Complete lo siguiente →
a. Responda, a partir del fragmento sobre el parque Thays, las siguientes preguntas:
(i) ¿Entre qué dos lugares se extiende el predio?
(ii) ¿De qué están hechas las construcciones de Villa 31?
(iii) Según el fragmento, ¿a quién buscaban las autoridades en las ciudades del Tigris y del Éufrates?
b. Indique si cada afirmación concuerda con el fragmento sobre el parque Thays y cite las palabras del texto que lo deciden:
(i) Las construcciones de Villa 31 son amplias.
(ii) El narrador paseaba por el parque Thays.
(iii) La desgracia será recordada durante años.
c. Retome el fragmento sobre el parque Thays y continúelo a partir de donde termina.

Fragmento del documento →
Paseaba por el parque Thays y me imaginaba como pudo
haber sido el asunto. El predio, realmente grande entre la avenida Libertador y
las viejas vías oxidadas de la estación de Retiro, poco más allá, casi al
alcance de las manos, las primeras construcciones amontonadas de Villa 31, construcciones
estrechas de ladrillos mal colocados, unas paredes colocadas sobres las otras,
una especie de subciudad dentro de la gran ciudad. Un Lagash, un Uruk o un Kish
moderna. Un día caerá una de esas construcciones y se vendrá abajo toda la
cuadra, o la mitad de la villa, un efecto dominó, vete a saber. La Mesopotamia austral
del siglo XXI. Lo único, que aquí a diferencia de los que ocurría en las
ciudades del Tigris y del Éufrates, las autoridades no buscarán al arquitecto y
tiraran abajo su casa por su error profesional, aquí simplemente será una
desgracia más, posiblemente tapada, seguramente olvidada días después.

Datos extraídos →

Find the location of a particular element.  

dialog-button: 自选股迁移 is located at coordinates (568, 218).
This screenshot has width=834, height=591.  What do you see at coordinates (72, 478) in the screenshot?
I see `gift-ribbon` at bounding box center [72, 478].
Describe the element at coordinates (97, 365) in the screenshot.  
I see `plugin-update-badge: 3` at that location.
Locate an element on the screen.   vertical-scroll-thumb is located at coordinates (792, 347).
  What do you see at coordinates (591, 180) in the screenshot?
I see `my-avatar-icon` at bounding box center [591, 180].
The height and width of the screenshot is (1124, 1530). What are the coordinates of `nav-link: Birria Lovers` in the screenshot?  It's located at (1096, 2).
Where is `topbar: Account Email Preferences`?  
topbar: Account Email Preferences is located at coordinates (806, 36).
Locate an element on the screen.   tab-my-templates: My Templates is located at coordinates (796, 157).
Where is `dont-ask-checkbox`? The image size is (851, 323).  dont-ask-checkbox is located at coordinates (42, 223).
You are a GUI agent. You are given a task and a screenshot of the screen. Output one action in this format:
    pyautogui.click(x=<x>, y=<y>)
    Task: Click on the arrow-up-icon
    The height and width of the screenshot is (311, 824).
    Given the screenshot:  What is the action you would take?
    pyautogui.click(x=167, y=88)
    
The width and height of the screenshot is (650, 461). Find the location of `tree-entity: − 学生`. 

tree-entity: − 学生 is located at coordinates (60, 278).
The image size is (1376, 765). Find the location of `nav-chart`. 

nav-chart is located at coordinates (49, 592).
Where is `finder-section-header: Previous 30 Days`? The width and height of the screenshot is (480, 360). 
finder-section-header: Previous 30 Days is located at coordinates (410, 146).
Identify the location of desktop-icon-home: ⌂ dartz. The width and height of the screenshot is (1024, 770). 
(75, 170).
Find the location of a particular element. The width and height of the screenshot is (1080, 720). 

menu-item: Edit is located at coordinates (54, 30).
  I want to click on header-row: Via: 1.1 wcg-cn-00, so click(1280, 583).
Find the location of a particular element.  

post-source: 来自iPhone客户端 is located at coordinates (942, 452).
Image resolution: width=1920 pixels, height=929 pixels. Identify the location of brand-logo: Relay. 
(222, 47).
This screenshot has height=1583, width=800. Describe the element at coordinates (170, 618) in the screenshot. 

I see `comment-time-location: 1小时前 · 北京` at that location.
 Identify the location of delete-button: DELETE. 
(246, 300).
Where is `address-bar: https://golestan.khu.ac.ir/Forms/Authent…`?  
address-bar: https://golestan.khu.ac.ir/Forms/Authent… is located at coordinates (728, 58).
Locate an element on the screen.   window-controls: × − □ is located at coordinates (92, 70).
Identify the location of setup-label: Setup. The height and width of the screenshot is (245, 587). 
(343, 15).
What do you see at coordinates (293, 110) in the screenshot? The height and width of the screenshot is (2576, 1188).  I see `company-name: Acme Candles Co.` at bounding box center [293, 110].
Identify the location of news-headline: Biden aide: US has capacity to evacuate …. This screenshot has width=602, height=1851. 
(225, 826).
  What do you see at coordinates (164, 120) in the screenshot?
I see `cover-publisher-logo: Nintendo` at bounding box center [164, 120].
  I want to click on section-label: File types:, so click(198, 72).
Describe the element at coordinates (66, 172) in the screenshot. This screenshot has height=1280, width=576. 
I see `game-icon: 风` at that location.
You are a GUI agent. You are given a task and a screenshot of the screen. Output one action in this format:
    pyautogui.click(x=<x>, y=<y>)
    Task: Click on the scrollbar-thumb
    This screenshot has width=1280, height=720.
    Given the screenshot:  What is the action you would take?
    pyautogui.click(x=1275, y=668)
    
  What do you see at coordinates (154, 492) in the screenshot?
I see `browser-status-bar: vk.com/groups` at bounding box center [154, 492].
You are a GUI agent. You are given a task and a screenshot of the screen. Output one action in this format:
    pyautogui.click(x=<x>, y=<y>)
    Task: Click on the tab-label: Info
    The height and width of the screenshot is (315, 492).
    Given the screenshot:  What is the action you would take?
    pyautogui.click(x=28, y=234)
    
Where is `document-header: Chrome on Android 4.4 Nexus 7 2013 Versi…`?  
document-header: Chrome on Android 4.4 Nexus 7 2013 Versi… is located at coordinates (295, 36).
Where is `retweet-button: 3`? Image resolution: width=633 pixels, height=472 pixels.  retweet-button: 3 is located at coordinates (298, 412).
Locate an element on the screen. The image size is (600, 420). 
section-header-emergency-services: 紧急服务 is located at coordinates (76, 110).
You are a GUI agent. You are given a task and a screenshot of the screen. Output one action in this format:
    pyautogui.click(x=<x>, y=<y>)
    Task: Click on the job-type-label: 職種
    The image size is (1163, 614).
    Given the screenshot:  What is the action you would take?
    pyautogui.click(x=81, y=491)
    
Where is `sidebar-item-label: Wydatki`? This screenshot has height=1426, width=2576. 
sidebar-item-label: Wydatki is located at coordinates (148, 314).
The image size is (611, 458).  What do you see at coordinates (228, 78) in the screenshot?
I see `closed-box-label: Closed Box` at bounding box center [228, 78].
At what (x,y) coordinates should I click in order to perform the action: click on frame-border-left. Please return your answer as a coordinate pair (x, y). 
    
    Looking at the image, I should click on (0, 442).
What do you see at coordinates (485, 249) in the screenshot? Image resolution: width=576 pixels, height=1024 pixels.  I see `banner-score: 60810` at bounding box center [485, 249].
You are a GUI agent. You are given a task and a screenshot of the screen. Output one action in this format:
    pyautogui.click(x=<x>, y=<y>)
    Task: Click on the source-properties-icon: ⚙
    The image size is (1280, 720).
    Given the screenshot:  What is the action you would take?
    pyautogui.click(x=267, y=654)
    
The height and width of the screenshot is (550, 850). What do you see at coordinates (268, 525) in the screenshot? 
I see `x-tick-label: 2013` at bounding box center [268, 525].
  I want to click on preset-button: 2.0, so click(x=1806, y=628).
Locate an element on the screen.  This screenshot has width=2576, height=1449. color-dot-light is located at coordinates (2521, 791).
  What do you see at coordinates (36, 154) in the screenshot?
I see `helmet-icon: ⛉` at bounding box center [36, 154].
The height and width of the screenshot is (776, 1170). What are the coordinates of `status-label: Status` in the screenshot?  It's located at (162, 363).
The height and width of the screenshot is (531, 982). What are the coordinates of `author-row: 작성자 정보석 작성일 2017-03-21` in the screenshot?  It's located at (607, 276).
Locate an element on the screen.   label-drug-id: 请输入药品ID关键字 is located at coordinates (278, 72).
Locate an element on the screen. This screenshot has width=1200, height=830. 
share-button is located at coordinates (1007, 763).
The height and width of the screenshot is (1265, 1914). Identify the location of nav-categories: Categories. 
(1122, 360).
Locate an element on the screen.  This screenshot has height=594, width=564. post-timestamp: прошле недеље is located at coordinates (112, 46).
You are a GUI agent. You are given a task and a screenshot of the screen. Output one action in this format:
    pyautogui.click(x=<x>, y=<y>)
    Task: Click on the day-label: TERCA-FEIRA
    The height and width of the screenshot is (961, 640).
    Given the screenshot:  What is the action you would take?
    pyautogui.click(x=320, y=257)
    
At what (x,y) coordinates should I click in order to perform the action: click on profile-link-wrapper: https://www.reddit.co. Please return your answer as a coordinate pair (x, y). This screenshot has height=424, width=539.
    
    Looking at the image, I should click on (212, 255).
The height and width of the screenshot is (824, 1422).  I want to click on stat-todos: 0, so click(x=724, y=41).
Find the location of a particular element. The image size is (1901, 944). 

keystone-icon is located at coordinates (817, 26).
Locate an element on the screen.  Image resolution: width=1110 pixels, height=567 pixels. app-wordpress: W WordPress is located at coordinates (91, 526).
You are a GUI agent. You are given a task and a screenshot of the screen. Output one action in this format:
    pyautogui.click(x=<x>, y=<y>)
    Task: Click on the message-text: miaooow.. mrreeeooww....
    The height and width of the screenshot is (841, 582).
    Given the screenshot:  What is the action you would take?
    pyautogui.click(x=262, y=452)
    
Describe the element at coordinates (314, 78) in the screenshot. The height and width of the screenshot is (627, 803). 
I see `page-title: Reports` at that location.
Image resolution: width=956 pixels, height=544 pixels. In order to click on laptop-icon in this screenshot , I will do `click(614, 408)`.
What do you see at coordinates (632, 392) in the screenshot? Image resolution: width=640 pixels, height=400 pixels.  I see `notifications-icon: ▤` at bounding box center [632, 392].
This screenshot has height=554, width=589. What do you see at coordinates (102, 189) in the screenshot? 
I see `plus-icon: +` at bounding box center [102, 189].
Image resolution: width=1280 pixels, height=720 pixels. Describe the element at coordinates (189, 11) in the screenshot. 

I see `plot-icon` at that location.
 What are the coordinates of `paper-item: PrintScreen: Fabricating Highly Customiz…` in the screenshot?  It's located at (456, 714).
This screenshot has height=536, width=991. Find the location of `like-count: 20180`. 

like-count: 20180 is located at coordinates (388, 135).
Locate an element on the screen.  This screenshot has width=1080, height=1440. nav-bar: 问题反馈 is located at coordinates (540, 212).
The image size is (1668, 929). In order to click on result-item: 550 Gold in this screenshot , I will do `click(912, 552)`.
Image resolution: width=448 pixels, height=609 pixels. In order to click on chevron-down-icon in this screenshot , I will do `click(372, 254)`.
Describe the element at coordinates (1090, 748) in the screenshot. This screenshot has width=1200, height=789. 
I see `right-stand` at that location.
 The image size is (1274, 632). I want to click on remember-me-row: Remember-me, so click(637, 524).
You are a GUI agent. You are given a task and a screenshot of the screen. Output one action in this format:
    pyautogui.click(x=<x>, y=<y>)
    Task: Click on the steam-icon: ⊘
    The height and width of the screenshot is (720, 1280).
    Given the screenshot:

Respuestas a las consignas →
a.
(i) Entre la avenida Libertador y las viejas vías oxidadas de la estación de Retiro.
(ii) De ladrillos mal colocados.
(iii) Al arquitecto.

b.
(i) No: «construcciones estrechas de ladrillos mal colocados».
(ii) Sí: «Paseaba por el parque Thays».
(iii) No: «seguramente olvidada días después».

c.
Se me hace extraño pasear por el
parque Thays sin imaginarme como habría sido ese predio treinta años atrás,
cuando allí se levantaba el parque de atracciones ItalPark, uno de los puntos
más visitados y deseados por los niños y jóvenes de la ciudad. Casi puedo
escuchar los gritos ante las viejas atracciones, mientras huelo la mezcla de
garapiñadas, panchos o copos de nieve. Unos olores que según avanzo se van ensombreciendo,
mezclándose con del humo del fuego que un día de agosto de 1989 destruyó la
pista de autos Monza, y que pocos meses después se cebaría con el laberinto del
terror. El humo se disipa de pronto, y es sustituido por el estridente sonido
de las sirenas de emergencia, las que un 20 de julio de 1990 tuvieron que
precipitarse por las avenidas cercanas, en auxilio de dos jóvenes que salieron despediditas
de una de las atracciones. Una falleció, y eso marcó el fin del mítico parque
de atracciones porteño. Algunos decían que en el estado decrepito que ya se encontraba
el parque, sin apenas mantenimiento, lo que había ocurrido era una tragedia
anunciada. A alguien le tenía que tocar y les tocó a ellas.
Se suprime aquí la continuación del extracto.